• **Exercise details**: Go to the line containing "Click the Passwords list item" in the records below and print it and every following line exactly, on through the line containing "Maximize the MemberActivityQ window", then stop.

• **Exercise materials**:
• • • • •

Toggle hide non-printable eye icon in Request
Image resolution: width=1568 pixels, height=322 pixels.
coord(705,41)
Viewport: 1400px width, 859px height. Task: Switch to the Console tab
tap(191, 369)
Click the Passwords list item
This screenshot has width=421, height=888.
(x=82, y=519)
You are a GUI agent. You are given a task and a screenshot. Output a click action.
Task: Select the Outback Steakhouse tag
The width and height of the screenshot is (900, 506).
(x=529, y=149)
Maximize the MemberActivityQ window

• • • • •

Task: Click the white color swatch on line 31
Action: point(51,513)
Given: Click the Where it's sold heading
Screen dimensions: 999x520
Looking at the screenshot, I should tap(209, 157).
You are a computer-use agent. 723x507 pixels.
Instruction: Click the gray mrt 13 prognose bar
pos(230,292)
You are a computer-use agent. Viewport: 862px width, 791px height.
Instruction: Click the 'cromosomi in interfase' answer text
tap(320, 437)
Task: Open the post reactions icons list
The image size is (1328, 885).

• • • • •

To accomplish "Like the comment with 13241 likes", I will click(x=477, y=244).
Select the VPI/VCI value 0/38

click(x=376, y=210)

• • • • •

• **Task response**:
Click the Passwords list item
This screenshot has width=421, height=888.
(x=82, y=519)
You are a GUI agent. You are given a task and a screenshot. Output a click action.
Task: Select the Outback Steakhouse tag
The width and height of the screenshot is (900, 506).
(x=529, y=149)
Maximize the MemberActivityQ window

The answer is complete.